Should you bring your whole self to work? DCA Diversity Debate

Should you bring your whole self to work?

Earlier this week the Diversity Council Australia and National Australia Bank hosted its Annual Diversity Debate in Sydney.

This year the teams debated whether or not it’s a good idea to bring your whole self to work.

I began slightly on the fence having arrived at the conclusion that the sensible answer ought to turn on two things.

First, what exactly your ‘whole self’ entails and second, what is the workplace in which you are considering bringing that self to.

Before the debate began the 460 guests cast their votes in favour of the affirmative:  53% said it was a good idea to bring your whole self to work.

By the end of the night, after an entertaining and closely fought contest, moderated by the ABC’s Tony Jones, the speakers for the negative had successfully changed minds.

Effie Stephanides (AKA Mary Coustas), Alan Kirkland, the CEO of CHOICE and Jack Heath, the CEO of SANE Australia guided 57% of guests in the room to conclude we ought to leave a little more of ourselves at the door.

Heath began by stating that while in theory it would be fantastic for everyone to bring their whole self to work, the reality is that it’s not always wise. Our workplaces are not yet sufficiently accommodating that it’s a good idea. It’s not always safe.

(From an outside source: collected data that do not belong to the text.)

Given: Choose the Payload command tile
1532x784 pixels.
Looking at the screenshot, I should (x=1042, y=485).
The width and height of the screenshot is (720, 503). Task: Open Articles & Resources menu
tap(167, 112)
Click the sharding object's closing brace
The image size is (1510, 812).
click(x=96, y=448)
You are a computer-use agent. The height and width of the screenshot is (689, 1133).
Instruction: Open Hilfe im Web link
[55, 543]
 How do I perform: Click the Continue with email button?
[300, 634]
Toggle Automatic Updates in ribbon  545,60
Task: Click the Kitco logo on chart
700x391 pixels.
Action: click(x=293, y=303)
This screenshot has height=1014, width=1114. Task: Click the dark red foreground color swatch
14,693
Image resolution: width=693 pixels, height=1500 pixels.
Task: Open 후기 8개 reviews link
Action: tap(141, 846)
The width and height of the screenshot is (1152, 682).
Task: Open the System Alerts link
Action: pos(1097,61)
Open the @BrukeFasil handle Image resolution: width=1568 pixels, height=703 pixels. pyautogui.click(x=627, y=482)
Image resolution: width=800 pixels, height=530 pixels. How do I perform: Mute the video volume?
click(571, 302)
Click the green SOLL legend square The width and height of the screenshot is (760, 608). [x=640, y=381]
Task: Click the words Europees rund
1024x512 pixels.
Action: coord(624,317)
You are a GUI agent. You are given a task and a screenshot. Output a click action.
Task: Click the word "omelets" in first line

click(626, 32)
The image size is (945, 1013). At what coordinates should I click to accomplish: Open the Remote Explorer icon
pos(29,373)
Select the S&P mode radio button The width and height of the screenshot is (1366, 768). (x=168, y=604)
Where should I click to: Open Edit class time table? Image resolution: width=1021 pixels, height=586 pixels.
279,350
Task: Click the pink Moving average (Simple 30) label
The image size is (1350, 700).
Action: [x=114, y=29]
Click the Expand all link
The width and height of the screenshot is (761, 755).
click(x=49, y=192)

To edge us closer to a place where perhaps it is safe and wise to let our guard down he urged us all to bring our common humanity to work. “It’s the container that celebrates and enhances our diversity.”

Effie brought the house down and I suspect whatever she had argued, she’d have shifted votes which is presumably why Tony Jones asked if she’d consider running for office. (The answer to that question was negative).

“The world would be a better place if Kanye West, Harvey Weinstein and Donald Trump brought only 5 percent of themselves to work and seriously that would still be too much,” she said.

How can you argue with that?

Alan Kirkland spoke of the burden that unveiling your true self at work can entail.

“I suspect we’ve all worked with a few people who we wished had brought a little less of themselves into the workplace,” he said.

The affirmative team, NAB’s Chief People Officer, Lorraine Murphy, comedian, screenwriter and speaker Lawrence Leung and Reconciliation Australia CEO Karen Mundine, were compelling however in mounting the case for authenticity.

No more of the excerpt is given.